Dann bezahlt das Jobcenter die nächsten 6 Monate die GKV!
Wenn Du nach 1-2 Monaten wieder genug Gewinn hast einfach wieder abmelden bevor Du an das Jobcenter wieder nachzahlen musst!

Kann zu dieser Lösung nix sagen. Kann mir vorstellen, dass sich viele dafür zu stolz sind. Durch diverse Kampagnen hat man es erreicht, dass die Leute richtig stigmatisiert werden.

Ich bin froh das ich mit diesem "Amt" nie wirklich was zu tun hatte, außer dass ich mal vor etwas mehr als 14 Jahren ankündigen müsste, dass mein Arbeitsvertrag u.U. nicht verlängert wird.

Mir hat es gereicht zu sehen wie die man als Mensch dort vom Amt behandelt wird. Bin jetzt seit knapp 14 Jahren selbständig und bin froh, dass ich mit denen nichts zu tun habe.

Nur vielen bleibt da nichts anderes übrig, denn wenn erstmal Beitragsrückstände da sind gibt es auch keine Leistungen mehr! Da stehen dann selbständige trotz der Versicherungspflicht und der Zusage der Regierung dass jeder in Deutschland versichert ist wenn etwas passiert vor dem Ruin! Es sollte bei Selbständigen wie ja auch bei Arbeitern der Beitrag monatlich nach dem erziehltem Einkommen berechnet werden!

Wichtiges Thema, damit sollte man sich als Selbstständiger unbedingt auseinandersetzen bzw. sich guten Rat holen.
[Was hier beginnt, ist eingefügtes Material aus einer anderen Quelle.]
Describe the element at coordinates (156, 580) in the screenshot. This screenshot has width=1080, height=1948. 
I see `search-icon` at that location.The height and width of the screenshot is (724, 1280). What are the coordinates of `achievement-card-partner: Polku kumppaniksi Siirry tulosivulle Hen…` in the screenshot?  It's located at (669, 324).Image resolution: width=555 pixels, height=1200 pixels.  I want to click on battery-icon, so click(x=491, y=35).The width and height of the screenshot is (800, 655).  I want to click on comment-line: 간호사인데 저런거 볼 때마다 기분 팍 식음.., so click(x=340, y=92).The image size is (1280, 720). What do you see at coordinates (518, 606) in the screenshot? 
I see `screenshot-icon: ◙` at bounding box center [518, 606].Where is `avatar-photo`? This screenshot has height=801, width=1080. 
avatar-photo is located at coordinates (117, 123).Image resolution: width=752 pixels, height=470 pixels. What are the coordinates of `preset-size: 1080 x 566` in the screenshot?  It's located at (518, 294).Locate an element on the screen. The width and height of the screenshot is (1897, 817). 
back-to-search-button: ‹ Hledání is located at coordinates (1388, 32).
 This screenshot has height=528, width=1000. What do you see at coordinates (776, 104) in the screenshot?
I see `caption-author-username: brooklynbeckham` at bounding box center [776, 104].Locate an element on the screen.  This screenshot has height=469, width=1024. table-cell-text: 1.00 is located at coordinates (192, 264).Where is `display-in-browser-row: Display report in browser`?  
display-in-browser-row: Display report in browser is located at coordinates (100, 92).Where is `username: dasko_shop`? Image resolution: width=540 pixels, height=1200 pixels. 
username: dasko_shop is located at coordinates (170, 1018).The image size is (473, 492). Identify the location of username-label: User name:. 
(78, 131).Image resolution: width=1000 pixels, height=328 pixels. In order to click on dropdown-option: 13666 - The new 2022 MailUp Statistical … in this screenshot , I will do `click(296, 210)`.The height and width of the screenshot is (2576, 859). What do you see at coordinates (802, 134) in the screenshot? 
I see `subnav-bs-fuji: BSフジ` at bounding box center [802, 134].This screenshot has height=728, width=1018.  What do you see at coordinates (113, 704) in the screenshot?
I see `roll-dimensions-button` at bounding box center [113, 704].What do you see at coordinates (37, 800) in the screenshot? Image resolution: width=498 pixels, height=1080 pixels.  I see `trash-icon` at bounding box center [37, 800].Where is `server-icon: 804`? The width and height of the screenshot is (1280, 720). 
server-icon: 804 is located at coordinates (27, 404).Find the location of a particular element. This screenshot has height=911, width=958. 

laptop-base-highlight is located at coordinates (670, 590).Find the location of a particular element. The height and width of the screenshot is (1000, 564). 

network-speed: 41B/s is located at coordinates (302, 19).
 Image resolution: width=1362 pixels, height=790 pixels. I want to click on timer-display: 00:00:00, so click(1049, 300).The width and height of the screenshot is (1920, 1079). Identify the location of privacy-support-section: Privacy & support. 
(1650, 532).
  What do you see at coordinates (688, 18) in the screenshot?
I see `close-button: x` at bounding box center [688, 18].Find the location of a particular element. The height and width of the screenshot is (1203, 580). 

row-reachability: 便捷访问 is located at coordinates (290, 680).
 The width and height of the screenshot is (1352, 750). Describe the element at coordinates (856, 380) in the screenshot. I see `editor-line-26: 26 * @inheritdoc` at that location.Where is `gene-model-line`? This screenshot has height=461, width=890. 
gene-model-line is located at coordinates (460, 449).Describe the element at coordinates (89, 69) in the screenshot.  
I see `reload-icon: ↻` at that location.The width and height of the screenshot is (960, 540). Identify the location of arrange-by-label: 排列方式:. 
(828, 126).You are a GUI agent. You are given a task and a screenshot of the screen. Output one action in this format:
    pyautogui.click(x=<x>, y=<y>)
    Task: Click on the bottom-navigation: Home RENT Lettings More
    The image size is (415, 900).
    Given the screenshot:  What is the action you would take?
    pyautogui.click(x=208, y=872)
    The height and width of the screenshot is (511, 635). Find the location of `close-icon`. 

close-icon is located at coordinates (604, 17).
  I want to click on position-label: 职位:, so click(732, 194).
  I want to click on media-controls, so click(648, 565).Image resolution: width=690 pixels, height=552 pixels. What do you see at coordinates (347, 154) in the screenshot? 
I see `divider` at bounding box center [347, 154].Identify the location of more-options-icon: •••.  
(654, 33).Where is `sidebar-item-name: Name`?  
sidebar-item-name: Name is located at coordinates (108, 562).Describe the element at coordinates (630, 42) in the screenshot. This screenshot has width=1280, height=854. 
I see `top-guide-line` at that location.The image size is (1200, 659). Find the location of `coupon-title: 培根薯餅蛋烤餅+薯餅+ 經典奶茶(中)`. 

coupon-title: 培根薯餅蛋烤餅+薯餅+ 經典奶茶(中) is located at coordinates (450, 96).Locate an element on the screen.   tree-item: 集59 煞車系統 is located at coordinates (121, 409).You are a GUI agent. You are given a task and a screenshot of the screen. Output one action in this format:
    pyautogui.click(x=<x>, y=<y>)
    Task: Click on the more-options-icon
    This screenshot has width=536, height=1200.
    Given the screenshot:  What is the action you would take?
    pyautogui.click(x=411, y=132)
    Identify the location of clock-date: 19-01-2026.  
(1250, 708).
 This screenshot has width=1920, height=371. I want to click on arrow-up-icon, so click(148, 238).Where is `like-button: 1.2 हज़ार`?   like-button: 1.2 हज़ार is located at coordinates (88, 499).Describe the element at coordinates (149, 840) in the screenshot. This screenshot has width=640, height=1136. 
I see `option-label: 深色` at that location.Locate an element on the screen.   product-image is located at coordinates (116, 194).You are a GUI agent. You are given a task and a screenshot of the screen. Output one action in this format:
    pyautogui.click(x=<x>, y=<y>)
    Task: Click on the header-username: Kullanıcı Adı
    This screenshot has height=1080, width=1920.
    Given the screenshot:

Danke für die Infos Vladimir.

Guter Artikel. Aber das ist mit Sicherheit nicht das einzige was unseren Politikern als Problem bekannt ist. Da gibt es zig andere sachen wo wir ständig belogen und beschissen werden. Hauptsache Kriege machen und Militär aufrüsten. Die Videos von @nuoviso sind da echt der Hammer. Und wir schauen nur zu, oder so gar weg...Wo wird das alles wohl hinführen. Wann stehen wir alle gemeinsam auf und schreien STOP?